La presse de gauche, dans ses habituelles tirades politico-philosophiques, voit dans ce courrier un appel au putsch. La date de publication, qui est le 14 avril, est, proche de celle du 21 avril 1961, date du putsch d’Alger. On amalgame et on fait référence au Boulangisme et autres tentatives de pronunciamentos militaires. Mais nous sommes en 2021 et pour l’armée française, une des armées les plus pointues de la planète, avec du personnel hautement formé, souvent dans des universités européennes, les temps de l’OAS sont révolus. Ces soldats ont le droit d’avoir une opinion et de l’exprimer dans une Europe des valeurs juridiques humanistes et des droits de l’homme, car ce droit ils le payent avec l’engagement de leur vie.  

La manière dont le gouvernement Macron règle cet appel de son armée démontre un malaise profond du pouvoir face aux réalités quotidiennes du pays.
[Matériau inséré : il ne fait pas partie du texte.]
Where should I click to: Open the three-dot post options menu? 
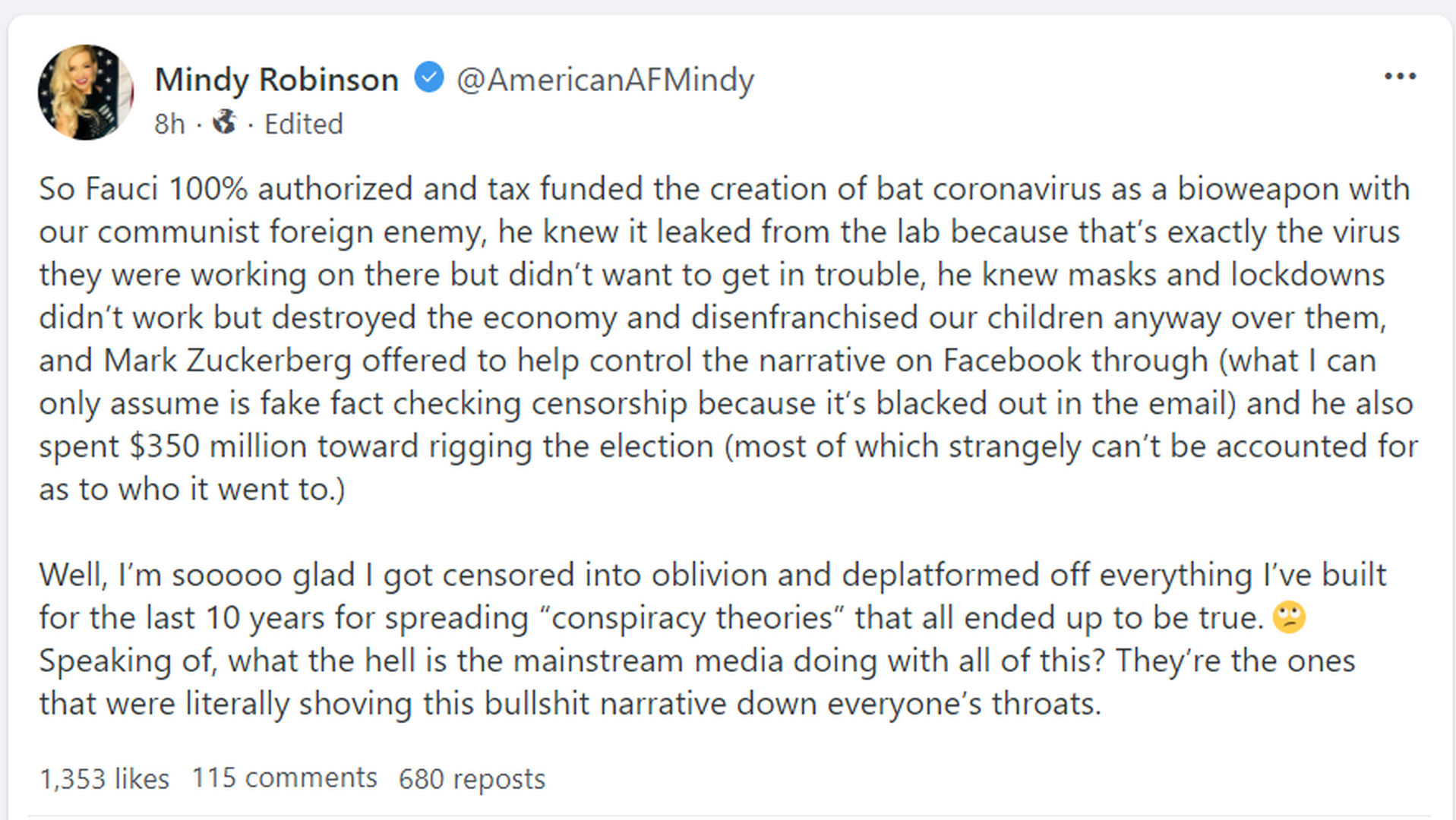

Ce côté perturbateur n’est pas prévu dans les schémas des jeux politiques parisiens où l’on préfère le « côté courtisan » comme le définissait Peter Scholl-Latour, longtemps correspondant de la télévision allemande à Paris, dans son ouvrage « Leben mit Frankreich ».  Ces réactions des têtes de l’Etat laissent supposer que l’Elysée, malgré la toute-puissance de ses outils de renseignements, est mal préparée. Parfois on pense à Louis XVI avant l’orage. Des têtes vont tomber, mais lesquelles ?

Les Français du côté de leur armée

La tentative d’enterrer ce courrier sous une chape de silence se solde par un échec du fait de la publication d’un sondage « Harris Interactive » pour la chaine d’information « LCI » ce 29 avril la montre que 58 % des personnes interrogées soutiennent les militaires (sur un échantillon de 1613 sondés). Une personne sur deux pense que l’armée devrait intervenir pour garantir l’ordre même sans sollicitation de la part du gouvernement. Selon LCI : « Au total, 84% des Français interrogés pensent que la violence augmente de jour en jour et 73% d’entre eux estiment que le pays se délite. »

Le gouvernement de M. Macron peut faire disparaitre ce courrier par un des tours de passe-passe dont les milieux parisiens ont le secret mais la réalité est tenace : la sécurité n’a pas de couleur politique, elle fait partie du bien-être et de la qualité de vie d’un pays. 

Sanctionner au lieu d’être à l’écoute est médiéval mais tellement tentant. Espérons que nos voisins français, engoncés dans les lambris élyséens, trouveront la voie de la sagesse et de l’ouverture d’esprit afin de remédier en profondeur à cette lettre ouverte qui est le cri du cœur d’une armée lucide face au quotidien. L’Europe les observe et les jugera et comme tout ce qui touche à la défense européenne, gageons que les analystes des grandes centrales de renseignements s’en donnent à cœur joie.